President of RCF, Elder Michael Chinwo, made the call in Port Harcourt, the state capital, while speaking at an event to mark the 93rd International Cooperative Day with the theme, “Choose Cooperative, Choose Equality.”
Chinwo also called for stringent screening on any prospective cooperative seeking registration by the state Ministry of Commerce and Industry, suggesting that such documents as national identity cards, permanent voter’s cards or any other mark of identification should be part of conditions for registering new cooperatives.
He said: “As a business based on the principle of equality, we call on the Rivers State government, through the Ministry of Commerce and Industry, to as matter of urgency, mobilize its area officers in the state to fish out those fraudulent societies with the aim of sanctioning them to forestall these evil trends in the movement.

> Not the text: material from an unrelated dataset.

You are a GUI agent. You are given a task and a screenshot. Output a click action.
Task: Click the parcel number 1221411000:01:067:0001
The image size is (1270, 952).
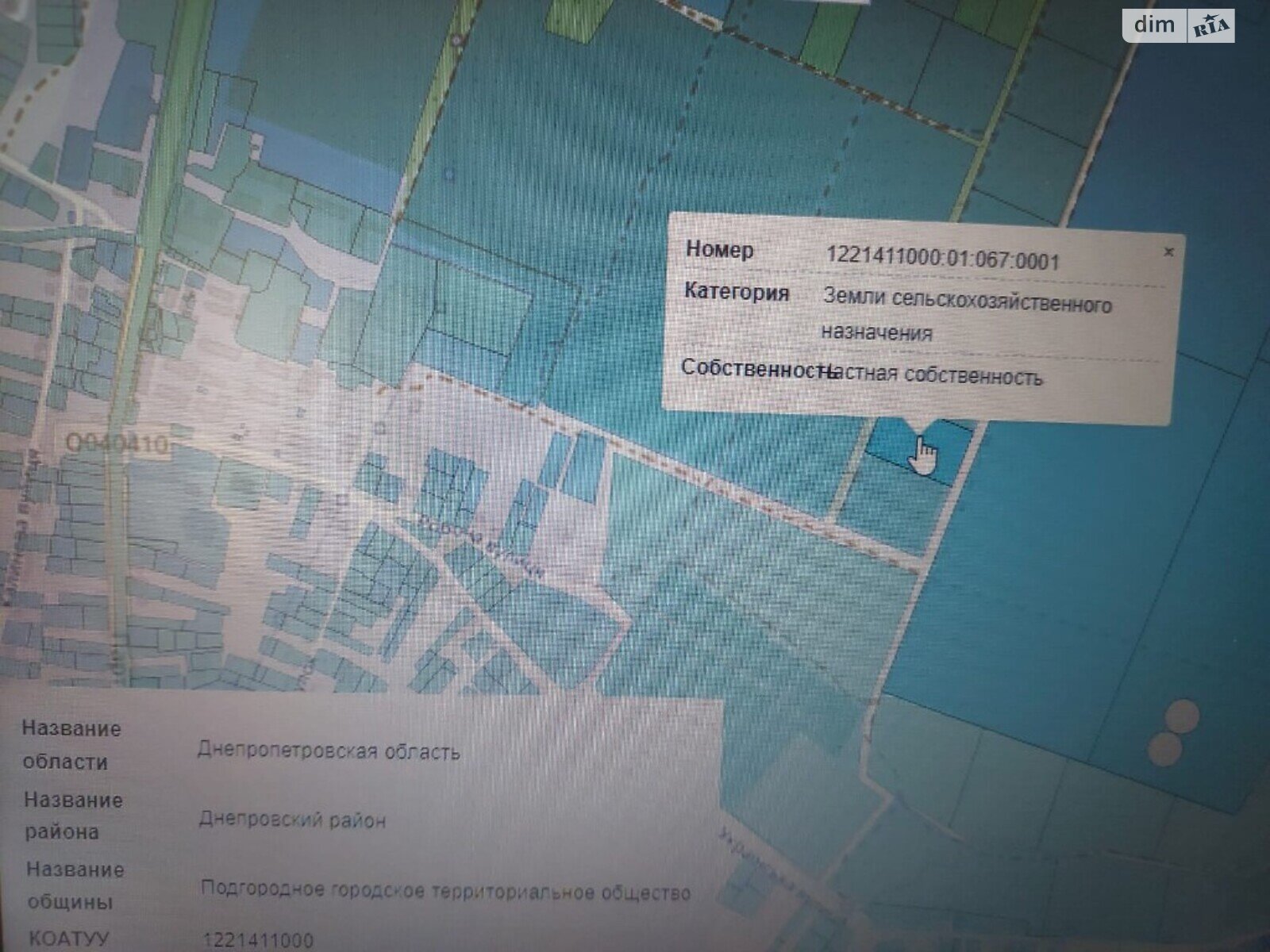(x=943, y=259)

“The director of Cooperatives in the state should ensure that any prospective society that comes for registration is thoroughly screened. If possible, each member of the proposed society should present as a condition for registration, the national identity card, voter’s cards or any other mark of identification before they could be registered.”
In her keynote speech, the Permanent Secretary, Rivers State Ministry of Commerce and Industry, Mrs. Cordelia Peterside, said the ministry has limited powers in the monitoring activities of cooperative societies in the state.
Peterside, who was represented by the director of Cooperatives in the ministry, Mr. Sunday Kolzor, said, “Let me remind us that the Ministry of Commerce and Industry has little to do with monitoring the cooperatives societies. We register primary societies; we register the secondary societies; we register the apex societies. But we expect that after registering these societies, the societies themselves will come together.
“But, like the President pointed out, what we experience lately is one man, one family cooperative. Except the law will say that we should request for national identity cards from those seeking for registration; if not, in the Ministry, we practice the cooperative based on the law establishing it.
“What we try to do, like with all the recently registered cooperative societies, we try to get the passports of members, at least the officers of the society. We try to get their phone numbers, and we try to ensure that they are a minimum of at least 10 people.”